This project demonstrates the use of a neural network to identify handwritten digits from the MNIST dataset. The neural network is trained on a large set of handwritten digits and learns to classify each digit (0-9) based on the pixel values of the images.
- Data preprocessing and normalization
- Neural network model creation using Keras
- Model training and evaluation
- Prediction on new handwritten digit images
- Visualization of training results and predictions
- Python 3.x
- TensorFlow 2.x
- Keras
- NumPy
- Matplotlib
- Jupyter Notebook (optional for interactive use)
- Clone the repository:
git clone https://github.com/yourusername/handwritten-digits-identification.git cd handwritten-digits-identification
- Create a virtual environment (optional but recommended):
python -m venv venv source venv/bin/activate # On Windows use `venv\Scripts\activate`
- Install the required packages:
pip install -r requirements.txt
- The MNIST dataset is automatically downloaded using Keras. The dataset consists of 60,000 training images and 10,000 test images of 28x28 pixels.
- Preprocess the data:
- Normalize the pixel values to the range [0, 1].

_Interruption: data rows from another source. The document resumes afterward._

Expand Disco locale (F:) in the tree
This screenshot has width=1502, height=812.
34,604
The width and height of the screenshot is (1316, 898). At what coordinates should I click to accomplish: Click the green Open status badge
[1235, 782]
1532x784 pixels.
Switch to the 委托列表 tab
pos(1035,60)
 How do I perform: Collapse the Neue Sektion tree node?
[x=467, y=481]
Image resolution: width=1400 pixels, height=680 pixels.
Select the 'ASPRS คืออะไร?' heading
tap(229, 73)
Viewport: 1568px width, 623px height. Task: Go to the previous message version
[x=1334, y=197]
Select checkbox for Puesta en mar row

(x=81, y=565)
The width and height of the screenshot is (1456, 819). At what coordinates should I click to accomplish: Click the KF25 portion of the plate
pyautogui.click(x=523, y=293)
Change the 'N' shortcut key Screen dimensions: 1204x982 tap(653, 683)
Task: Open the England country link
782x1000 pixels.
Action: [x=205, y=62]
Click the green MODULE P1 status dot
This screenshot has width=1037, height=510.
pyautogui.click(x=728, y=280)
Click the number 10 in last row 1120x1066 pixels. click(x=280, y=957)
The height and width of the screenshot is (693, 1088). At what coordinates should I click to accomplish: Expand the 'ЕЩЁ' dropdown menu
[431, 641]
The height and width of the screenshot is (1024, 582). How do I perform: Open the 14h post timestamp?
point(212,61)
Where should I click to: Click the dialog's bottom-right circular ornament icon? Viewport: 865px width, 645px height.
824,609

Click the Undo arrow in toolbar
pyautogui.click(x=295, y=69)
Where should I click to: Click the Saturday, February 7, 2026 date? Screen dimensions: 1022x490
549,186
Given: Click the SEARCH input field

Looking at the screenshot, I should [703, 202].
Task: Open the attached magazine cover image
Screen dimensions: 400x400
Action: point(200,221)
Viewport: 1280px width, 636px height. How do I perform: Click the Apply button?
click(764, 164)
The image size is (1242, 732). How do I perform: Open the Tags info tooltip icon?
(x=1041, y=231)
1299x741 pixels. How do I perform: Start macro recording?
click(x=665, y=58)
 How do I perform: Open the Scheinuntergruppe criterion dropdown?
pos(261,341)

- Reshape the data to fit the model input.
- Define the neural network architecture using Keras Sequential API.
- Compile the model with an appropriate optimizer, loss function, and metrics.
- Train the model on the training data and validate on the test data.
- Use the trained model to make predictions on new images.
- Evaluate the model's performance using accuracy and other metrics.
- Plot the training and validation accuracy/loss over epochs.
- Display sample predictions with the actual labels.
Contributions are welcome! Please fork this repository and submit a pull request for any enhancements or bug fixes.
This project is licensed under the MIT License. See the LICENSE file for details.